Forum Moderators: phranque
I set up an email address for a specific site. It has never been used for any online forms or subscriptions, this morning I received nearly 400 spam messages, the bulk are from nice people who are concerned about making me more appealing to women ... and others simply want me to collect a small fortune they have waiting for me. Nice folk I'm sure.
If I unsubscribe, they breed.
It is driving me mad, I don't believe there is any form of body with teeth that can stop this vermin from breeding.
Any ideas?
She wrote back to the willy-enlargement people to ask if their product would still help if she had no willy, but the email bounced.
use a text only email client that reads the headers on the server. Delete obvious junk before even downloading. No pixel gif downloads, your name is removed from the list as routine list hygiene.
I get about one junk per day, okay truthfully I get two, but that's across two different accounts. I hear all about people with loads of spam, doesn't happen to me.
I use popcorn, free, lovely piece of work. Currently doesn't handle attachments, the author is thinking about that, may have happened already.

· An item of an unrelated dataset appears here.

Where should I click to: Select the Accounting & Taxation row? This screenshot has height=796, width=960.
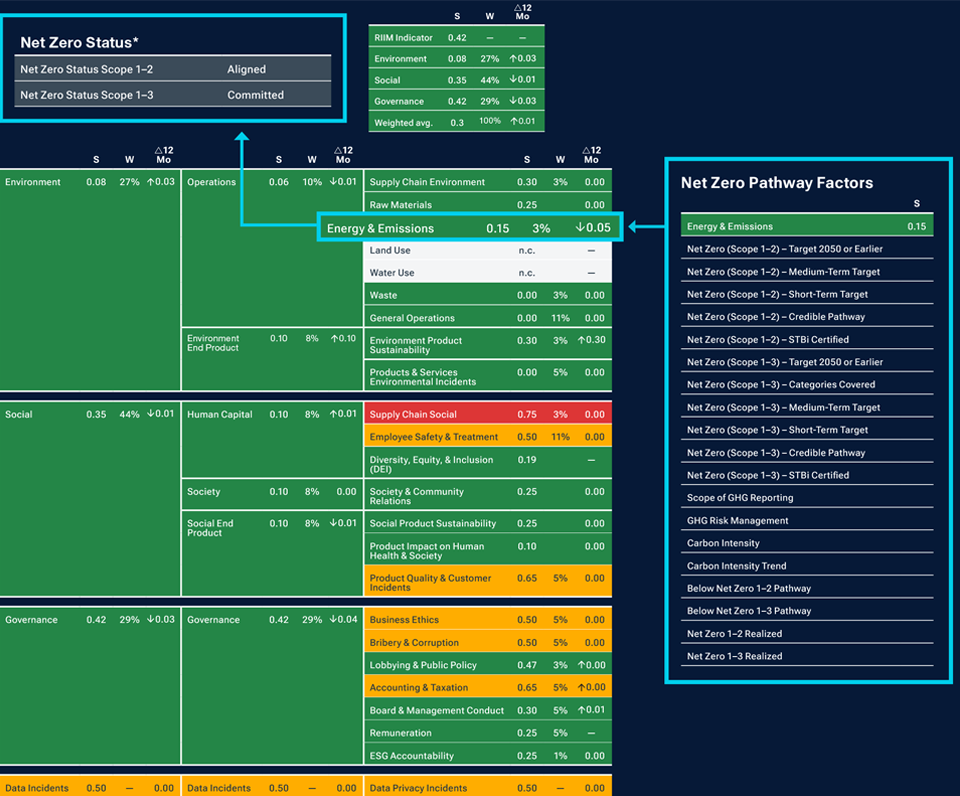(x=487, y=688)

For attachment I use foxmail, anything but outlook express - that way my clients aren't installed in the normal places, and I don't have an address book sitting in the headlights.
Surveys show about 30% of online people have 2-3 email addresses, and discard them regularly as a means of shucking spam - so, many of the mainstream are pretty savvy. Just btw, when they let their account go, they let about 50% of their newsletter subscriptions go too.

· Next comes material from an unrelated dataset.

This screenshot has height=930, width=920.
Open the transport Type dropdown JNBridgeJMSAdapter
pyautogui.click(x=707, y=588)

Many, many users went to their profiles in Hotmail to find the 'share my details' option checked.
It seems that while there is money available from e-mail addresses, there'll always be spam. Not sure of Hotmail's reasoning in this case, whether it was a revenue exercise, or just trying another option to decrease the popularity of Hotmail (the free version).
2odd...
Also if you unsubscribe yes they know that your email address isn't bad easier, but if you don't reply they still know its not bad. When they don't get a bounced email they have a pretty good indicator that your email address is good.

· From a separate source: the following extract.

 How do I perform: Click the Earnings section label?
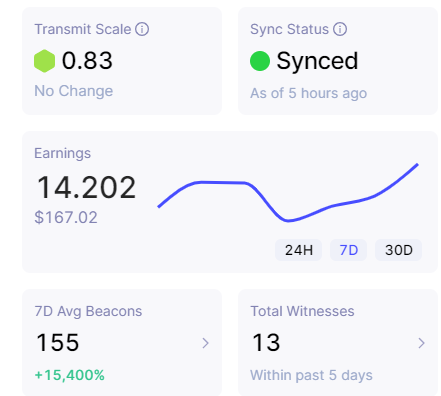click(x=63, y=154)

My work sends out a newsletter weekly (30,000+) and I have a little experience with this topic.
Having tried spam filters based on rules--eg similar to SpamAssassin--for the past month I've been testing the PopFile program which is based on Bayesian filtering. Previous methods trapped 90-95% of my spam, PopFile is catching 99.3% at last check.
It's worth checking out, as the strength of the Bayesian approach is that the spam filter is customized to your own individual email profile, not some average global profile like other methods.
You can read the theoretical background to Bayesian filtering on Paul Graham's site--paulgraham.com--and you can find PopFile on SourceForge.net
POPfile requires initial training--maybe 200 emails--before it begins to perform well. Looks like quite a promising solution if you want to keep an address you've had for a while. Only works for POP clients, not webmail.